# Homework Help: Magnetic field on current loop, involves rotational energy

1. Dec 16, 2008

### cdingdong

1. The problem statement, all variables and given/known data
A rectangular loop of sides a = 0.3 cm and b = 0.8 cm pivots without friction about a fixed axis (z-axis) that coincides with its left end (see figure). The net current in the loop is I = 3.2 A. A spatially uniform magnetic field with B = 0.005 T points in the +y-direction. The loop initially makes an angle q = 35° with respect to the x-z plane.
https://tycho-s.phys.washington.edu/cgi/courses/shell/common/showme.pl?courses/phys122/autumn08/homework/09/rectangular_loop_MFR/p8.gif [Broken]

The moment of inertia of the loop about its axis of rotation (left end) is J = 2.9 × 10-6 kg m2. If the loop is released from rest at q = 35°, calculate its angular velocity $$\omega$$ at q = 0°.

2. Relevant equations

this is kinetic energy:
KE = 1/2I$$\omega^{2}$$ but moment of inertia is specified to be J, so

KE = 1/2J$$\omega^{2}$$

this is potential energy for a loop with current and magnetic field acting on it:
PE = $$\mu$$Bcos$$\theta$$
moment vector $$\mu$$ = NIA where N = number of loops, I = current, A = area, B = magnetic field

so, PE = NIABcos$$\theta$$

3. The attempt at a solution

I recognize that the angular kinetic energy equation can be used to find the angular velocity. KE = 1/2J$$\omega^{2}$$.
Final kinetic energy = initial potential energy. Initial potential energy = NIABcos$$\theta$$. so, we could say

1/2J$$\omega^{2}$$ = NIABcos$$\theta$$

the right side is potential energy. that equals

N = 1 turn; I = 3.2 Amps; A = 0.003*0.008 = 2.5e-5 meters; B = 0.005 Teslas; $$\theta$$ = 35 degrees

(1)(3.2)(2.5e-5)(0.005)cos(35) = 3.276608177 * 10^-7 Joules. we'll call this 3.2766e-7
so, now we have

1/2J$$\omega^{2}$$ = 3.2766e-7

J = 2.9 × 10-6 kilogram meters squared. we'll call this 2.9e-6

1/2(2.9e-6)$$\omega^{2}$$ = 3.2766e-7

$$\omega$$ = $$\sqrt{(2*3.2766e-7)/2.9e-6}$$ = 4.753655581 * 10^-1

BUT, the answer happens to be what I did except that they did not take the square root at the end.
so, they got 2.259724138 * 10^-1.

did i do something wrong? what i did makes sense in my mind. is their answer wrong? why did they not not take a square root at the end? is kinetic energy not = 1/2J$$\omega^{2}$$, but instead 1/2J$$\omega$$ without the square?

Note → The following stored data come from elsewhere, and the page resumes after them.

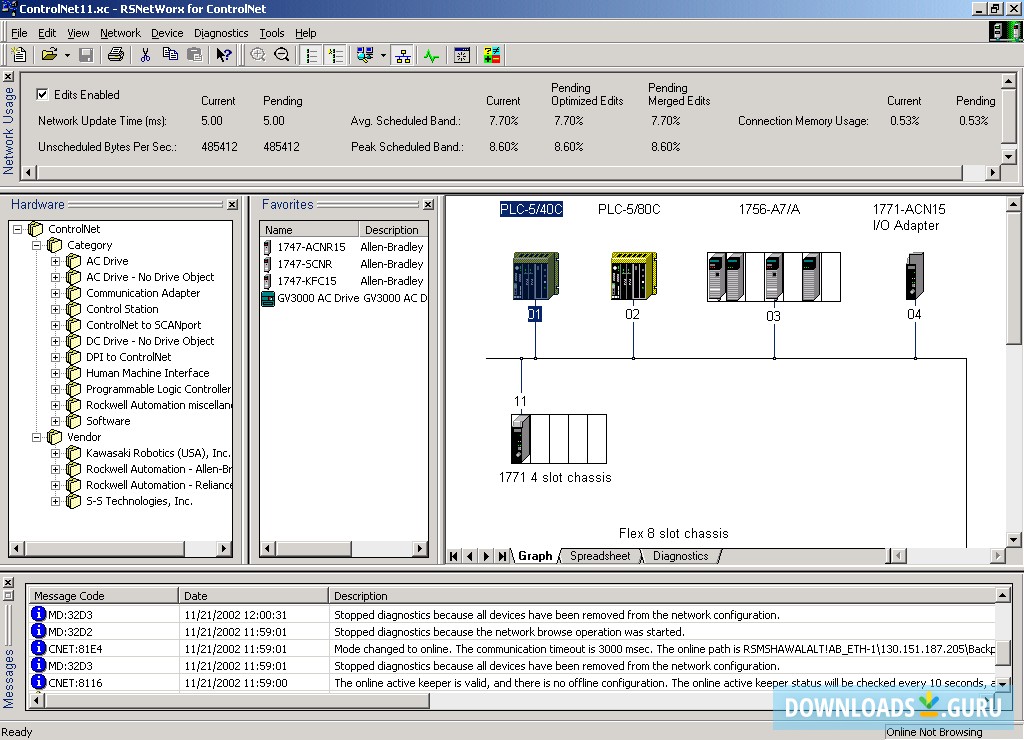1024x740 pixels.
Task: Expand the AC Drive category
Action: [56, 261]
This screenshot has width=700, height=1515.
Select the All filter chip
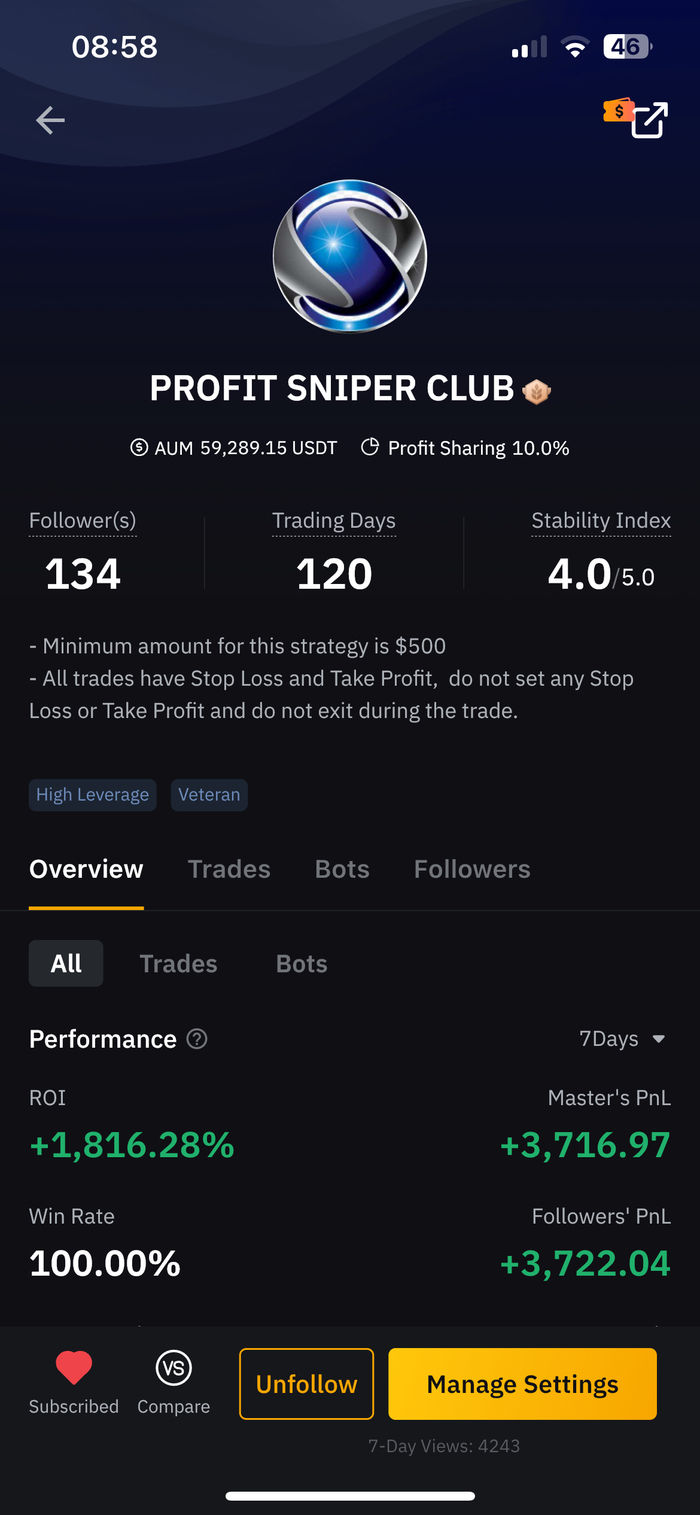point(66,964)
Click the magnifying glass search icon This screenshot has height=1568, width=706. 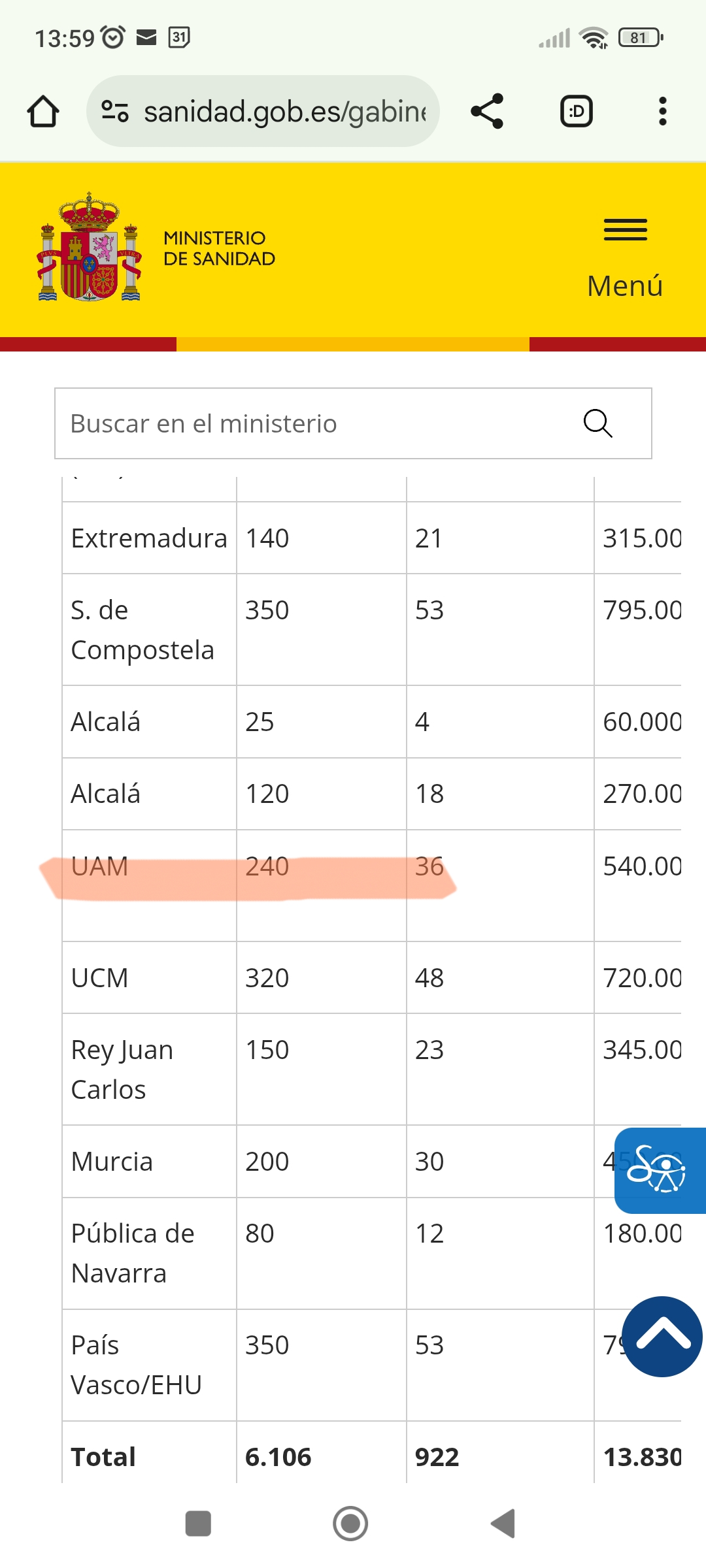[597, 423]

Last edited by a moderator: May 3, 2017
2. Dec 17, 2008

### Staff: Mentor

What's the final potential energy, when θ = 0?

3. Dec 17, 2008

### cdingdong

wow, now that you bring it up, i realize my mistake. you're right! i forgot the final potential energy. so, the answer works, but there is something that bothers me.

Ki + Ui = Kf + Uf

there is no initial kinetic energy because it came from rest, so that is zero

Ui = Kf + Uf

rearranging it,

Ui - Uf = Kf

NIABcos35 - NIABcos0 = 1/2J$$\omega^{2}$$

NIAB(cos35 - cos0) = 1/2J$$\omega^{2}$$

(1)(3.2)(2.5e-5)(0.005)(cos35 - cos0) = 1/2(2.9e-5)$$\omega^{2}$$

-7.233918228 = 1/2(2.9e-5)$$\omega^{2}$$

when i find the potential energy, initial PE - final PE, i get a negative number. so, when i set it equal to 1/2J$$\omega^{2}$$, i get a square root of a negative number, which is not possible. if i take the square root of the absolute value of that number, the answer is correct. is there something wrong with my signs?

4. Dec 17, 2008

### Staff: Mentor

Yes, your signs are messed up. The correct expression for PE is PE = -IABcosθ (note the minus sign).

So Ui - Uf = (-IABcos35) - (-IABcos0) = IAB(cos0 - cos35).

5. Dec 18, 2008

### cdingdong

ahhhh, i see. well, that will solve my problem. thanks Doc Al!